_DESCRIPTION OF THE TASK_
Line count for "will": tally the lines of the records below that contain it, and give only that number.

_DATA EXTRACT_

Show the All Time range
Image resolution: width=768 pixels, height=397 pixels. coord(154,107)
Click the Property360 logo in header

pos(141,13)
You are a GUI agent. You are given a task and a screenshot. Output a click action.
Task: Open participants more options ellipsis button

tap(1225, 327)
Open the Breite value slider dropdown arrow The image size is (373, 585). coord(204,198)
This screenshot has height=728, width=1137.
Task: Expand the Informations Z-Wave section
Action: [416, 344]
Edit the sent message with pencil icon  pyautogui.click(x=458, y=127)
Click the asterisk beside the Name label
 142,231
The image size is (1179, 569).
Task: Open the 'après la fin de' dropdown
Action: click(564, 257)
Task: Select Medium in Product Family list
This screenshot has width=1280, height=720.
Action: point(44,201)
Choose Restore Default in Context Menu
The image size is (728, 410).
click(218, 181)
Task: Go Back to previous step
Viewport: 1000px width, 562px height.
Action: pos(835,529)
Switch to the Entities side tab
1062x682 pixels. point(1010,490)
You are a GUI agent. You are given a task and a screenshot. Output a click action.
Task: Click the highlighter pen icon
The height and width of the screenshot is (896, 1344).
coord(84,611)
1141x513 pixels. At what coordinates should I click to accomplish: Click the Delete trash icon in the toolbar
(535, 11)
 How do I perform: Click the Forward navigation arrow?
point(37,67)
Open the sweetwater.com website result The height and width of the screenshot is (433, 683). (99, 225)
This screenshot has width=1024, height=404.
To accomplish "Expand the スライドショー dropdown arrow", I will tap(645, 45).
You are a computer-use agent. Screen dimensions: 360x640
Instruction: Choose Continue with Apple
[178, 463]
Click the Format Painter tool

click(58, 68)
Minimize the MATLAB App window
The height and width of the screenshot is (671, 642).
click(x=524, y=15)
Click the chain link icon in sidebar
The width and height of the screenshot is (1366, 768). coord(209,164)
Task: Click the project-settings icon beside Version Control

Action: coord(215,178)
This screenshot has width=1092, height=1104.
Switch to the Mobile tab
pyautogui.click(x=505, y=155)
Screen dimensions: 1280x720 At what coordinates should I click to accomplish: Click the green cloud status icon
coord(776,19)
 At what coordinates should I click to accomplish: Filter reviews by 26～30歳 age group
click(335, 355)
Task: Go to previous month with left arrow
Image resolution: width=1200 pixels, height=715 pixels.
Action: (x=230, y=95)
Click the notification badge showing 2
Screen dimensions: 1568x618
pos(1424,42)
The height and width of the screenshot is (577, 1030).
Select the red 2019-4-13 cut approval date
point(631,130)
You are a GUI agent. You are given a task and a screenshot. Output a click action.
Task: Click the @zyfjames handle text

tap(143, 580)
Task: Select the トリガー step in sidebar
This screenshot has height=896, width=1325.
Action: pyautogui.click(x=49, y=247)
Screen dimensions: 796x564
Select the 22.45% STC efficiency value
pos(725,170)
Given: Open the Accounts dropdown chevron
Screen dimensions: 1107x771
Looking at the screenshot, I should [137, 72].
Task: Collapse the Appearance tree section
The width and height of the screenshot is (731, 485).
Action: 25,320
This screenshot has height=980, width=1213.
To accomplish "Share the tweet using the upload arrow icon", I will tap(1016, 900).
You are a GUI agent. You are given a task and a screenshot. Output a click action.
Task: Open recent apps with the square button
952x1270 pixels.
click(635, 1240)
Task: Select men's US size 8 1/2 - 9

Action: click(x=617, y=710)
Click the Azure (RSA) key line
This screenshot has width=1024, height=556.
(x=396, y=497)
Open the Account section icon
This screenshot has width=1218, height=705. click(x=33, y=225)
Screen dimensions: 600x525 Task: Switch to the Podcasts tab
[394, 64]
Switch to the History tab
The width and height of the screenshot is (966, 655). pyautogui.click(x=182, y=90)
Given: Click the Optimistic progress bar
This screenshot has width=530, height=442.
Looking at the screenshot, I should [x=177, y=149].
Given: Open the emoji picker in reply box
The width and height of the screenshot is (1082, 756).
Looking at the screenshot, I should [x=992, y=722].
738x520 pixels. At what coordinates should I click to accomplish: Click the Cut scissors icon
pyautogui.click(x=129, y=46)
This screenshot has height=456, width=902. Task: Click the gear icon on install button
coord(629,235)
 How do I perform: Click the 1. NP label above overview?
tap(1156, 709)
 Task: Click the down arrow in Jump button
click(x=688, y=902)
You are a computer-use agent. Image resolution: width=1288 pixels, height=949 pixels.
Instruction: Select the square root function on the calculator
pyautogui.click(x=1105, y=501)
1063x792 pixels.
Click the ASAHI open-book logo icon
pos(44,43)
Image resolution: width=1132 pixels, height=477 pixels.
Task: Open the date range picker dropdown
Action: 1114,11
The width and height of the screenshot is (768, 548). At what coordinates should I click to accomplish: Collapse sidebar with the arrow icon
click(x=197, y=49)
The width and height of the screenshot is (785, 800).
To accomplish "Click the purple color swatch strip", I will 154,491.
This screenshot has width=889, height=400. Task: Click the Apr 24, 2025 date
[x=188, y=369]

_TASK SOLUTION_
3